In 1972, when Death Wish was published, New York City clocked 2,026 homicides. In 2015, the number had fallen to 355. The Brannan Center for Justice named the Big Apple the safest of America's thirty largest cities that same year. The reasons include exceptionally precise policing and neighborhood organizations working independently to "clean up" the city. The reasons do not include a lunatic going to the worst areas under cover of darkness, begging to be approached by desperate detritus so he has an excuse to fire his gun and feel like a macho man.

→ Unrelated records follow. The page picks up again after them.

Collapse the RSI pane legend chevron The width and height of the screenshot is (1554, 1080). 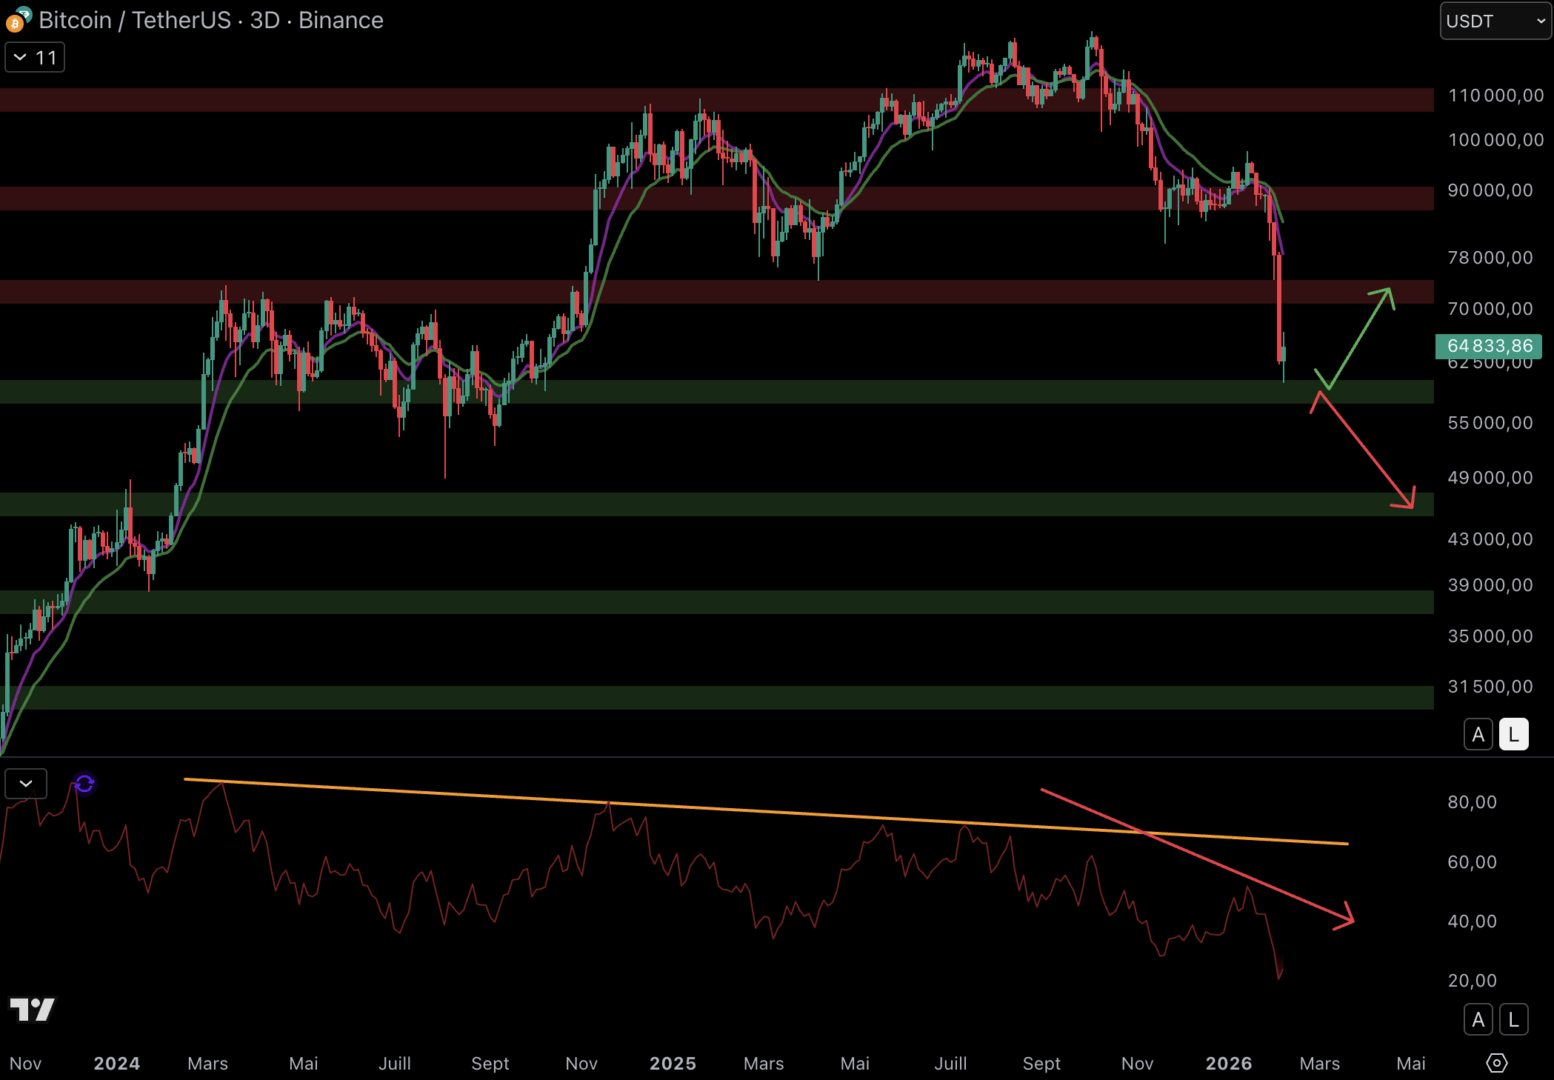pos(26,784)
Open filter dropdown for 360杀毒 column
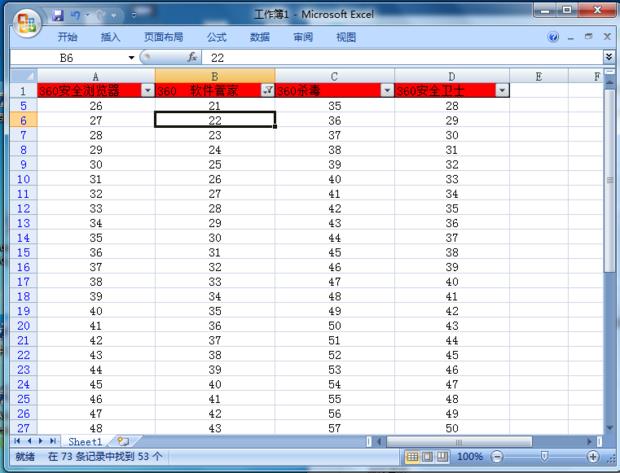This screenshot has height=473, width=620. coord(387,90)
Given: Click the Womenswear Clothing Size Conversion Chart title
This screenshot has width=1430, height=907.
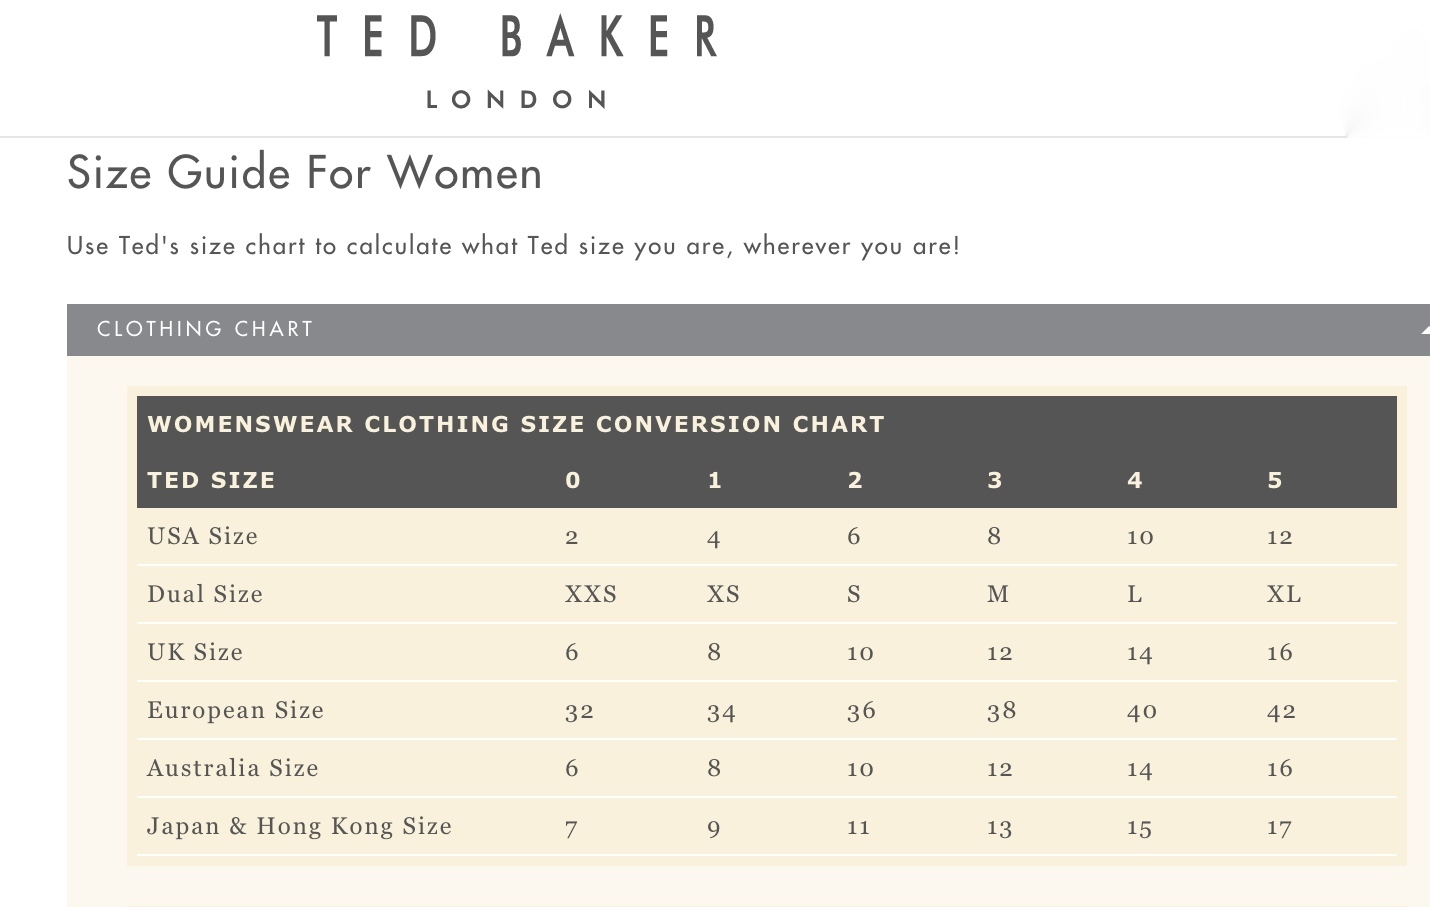Looking at the screenshot, I should [516, 424].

Pretty bold of those shitbags to break-in, really. How could they be certain that the women would be the only occupants? What if there'd been some big brother built like a barrel just hanging out watching TV? Greed truly narrows the focus and destroys the brain cells.
Christopher Guest looks as comfy in a cop uniform as I do in turtleneck sweaters.
Brian Garfield is the author of over sixty novels, nineteen of which have been made into films. Death Wish is the only one I ever even thought about reviewing.
Remember when "bleeding-heart liberal" was the preferred takedown? Instead of "libtard"? Relatively good times!
"What this city needs is more cops than people." Where do I even begin? Damnit, movie!
Imagine if Paul had gone straight to the bar after work. He'd have missed that bigoted crap-sack and, as a result, his own admission that the other man's rantings, while crude, had a few kernels of truth in them. Damnit, book!
Why the backstory in the movie? To explain his marksmanship?
I'd absolutely watch a movie about Alma Lee Brown.
No, that isn't Denzel Washington getting gunned down by Charles Bronson. The man himself squashed that persistent rumor last year.
One of Mayes's original screenplays ended with Paul following the thugs who took out his wife and dying at their hands. Inspector Ochoa takes Paul's revolver and contemplates assuming the vigilante role in his honor. An ending downright Wiggumian in its stupidity. A good part of what I like about the Death Wish story is that the main character doesn't get justice. Of all the baddies he blasts, none actually sat foot in his apartment. None of them terrorized his loved ones while he was in his office trying to mollify a rich jerk. No matter how many people he gunned down, how bad they were or how good it felt, justice was not truly done.